Brano da leggere:
L’Ottocento

Dopo alcuni tentativi di coltivazione nella prima metà dell’Ottocento effettuati con capitali peraltro abbastanza limitati da impresari locali (Giovanni Battista Fantonetti, i fratelli Albasini e la società Spezia, Moro e Bessero), le miniere della valle Anzasca e in particolare quelle di Pestarena entrarono in un nuovo periodo di splendore.

Attorno alla metà dell’Ottocento il capitale britannico inseguiva infatti promettenti iniziative minerarie fuori dall’Inghilterra e pur se gli investimenti maggiori si riversarono in gran parte verso i possedimenti coloniali dell’impero o il Sudamerica, una parte di essi venne dirottata sul continente europeo e sulle regioni alpine.

La liberalizzazione del mercato sabaudo voluta da Cavour nel 1856 aveva favorito l’afflusso nel Regno di Sardegna di tecnici minerari incaricati di valutare le potenzialità dei maggiori giacimenti, per investirvi capitali messi a disposizione da facoltosi finanziatori di oltre Manica. Si trattava di abili figure a metà tra tecnici e procacciatori d’affari, essi stessi interessati a entrare come azionisti nelle società create per lo sfruttamento minerario.

E’ in questo contesto che l’ingegner Eugene Francfort, reduce da una permanenza di quasi otto anni negli Stati Uniti per attività minerarie, ritornò nel Regno Unito e poi approdò in Piemonte nel 1857. Grazie alle sue conoscenze tecniche e all’abilità nel condurre le pratiche d’acquisto e di concessione, egli divenne il punto di riferimento per diversi gruppi di investitori inglesi intenzionati a concentrare i propri capitali soprattutto sulle miniere del Piemonte nord-orientale, dove l’obbiettivo di maggior interesse era rappresentato proprio dall’oro del Monte Rosa [1].

Nel marzo 1863 nasceva così The Vallanzasca Gold Mining Company Ltd con 50.000 sterline di capitale, che prese in affitto dalla Società Anonima delle Miniere dei Cani la miniera omonima sopra San Carlo e gli impianti di Battiggio, per 25 anni a 1500 sterline.

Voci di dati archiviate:
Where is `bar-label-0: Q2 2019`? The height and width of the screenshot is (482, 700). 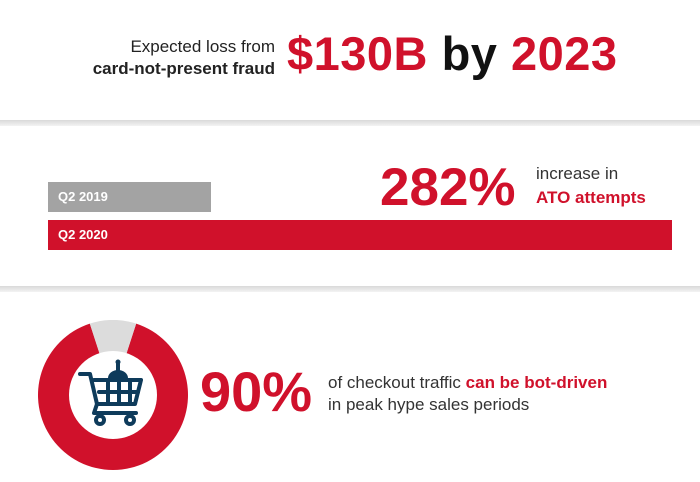
bar-label-0: Q2 2019 is located at coordinates (83, 196).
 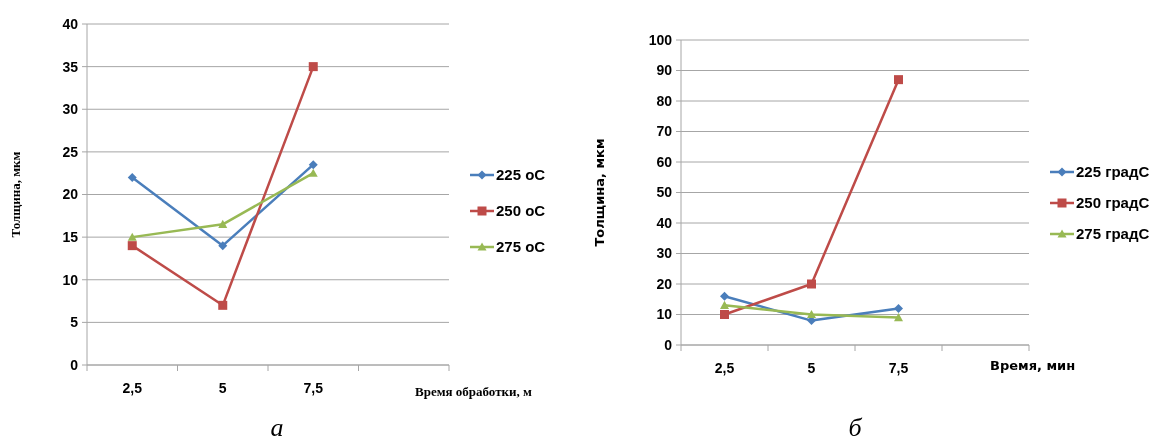 I want to click on legend-label: 225 оС, so click(x=521, y=175).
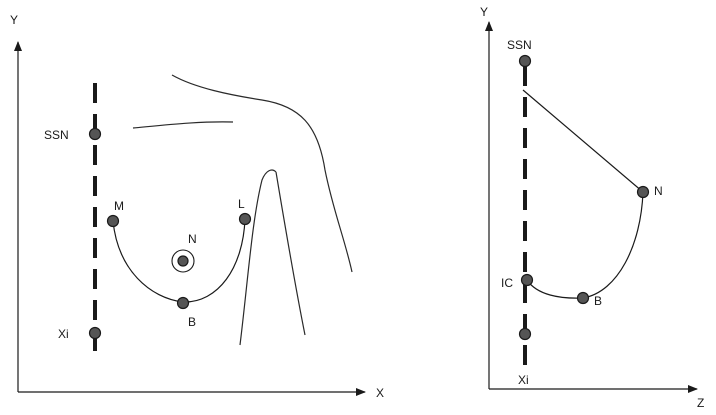  I want to click on lateral-bottom-point, so click(583, 298).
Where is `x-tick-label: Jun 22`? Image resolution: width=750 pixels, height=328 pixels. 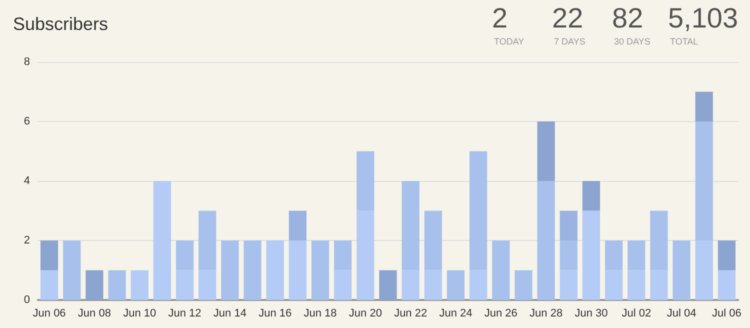
x-tick-label: Jun 22 is located at coordinates (411, 314).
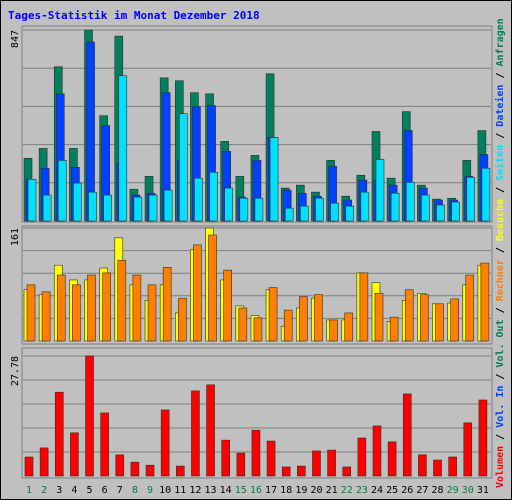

Cosa produrre:
Prosegui il brano sulle miniere d'oro della valle Anzasca dal punto in cui si interrompe. Le voci riportate non servono a nulla in questo esercizio.

Risultato dell'esercizio:
La prima miniera d’oro a passare in totale proprietà inglese fu però quella dell’Alfenza a Crodo, ceduta l’8 dicembre 1863 alla Victor Emanuel Limited per 20.000 lire; ma nel marzo di quell’anno era già nata per sfruttarla The Antigoria Gold Mining Company Ltd, con 60.000 sterline di capitale.

Il 1 ottobre 1863 il Francfort a nome degli investitori da lui rappresentati acquistava inoltre da Pietro Pirazzi Maffiola per 275.000 lire la miniera Tagliata sul torrente Marmazza, presso Pieve Vergonte formando The Val Toppa Gold Mining Company Ltd.

Il ‘boccone’ più ghiotto era tuttavia costituito dal bacino minerario di Pestarena e infatti al Francfort occorse più tempo per riuscire a portarlo in mano anglosassone. L’acquisizione delle cinque miniere principali denominate Peschiera, Acquavita, Speranza, Pozzone e Morghen avvenne infatti soltanto il 18 ottobre 1865, per l’ingente somma di un milione di lire, ed a cederle fu il gruppo Spezia, Moro e Conterio, a fronte del reale decreto di concessione del 2 dicembre 1852.

Complessivamente nelle installazioni minerarie esistenti a Pestarena erano disponibili nei vari edifici quasi 230 molinetti piemontesi e 6 molinoni, con una capacità di trattamento del minerale aurifero che però verrà di gran lunga superata quando gli inglesi introdurranno i nuovi mulini ideati dallo stesso Francfort e che da lui prenderanno il nome; in 24 ore ogni molinetto piemontese poteva infatti trattare circa 60 kg di minerale, mentre ciascun molino Francfort da 850 a 1050 kg, con una resa quindi assai superiore. Conseguentemente anche la scala dei lavori in sottosuolo divenne proporzionalmente maggiore rispetto a prima, per mettere a disposizione degli impianti una sufficiente quantità giornaliera di minerale.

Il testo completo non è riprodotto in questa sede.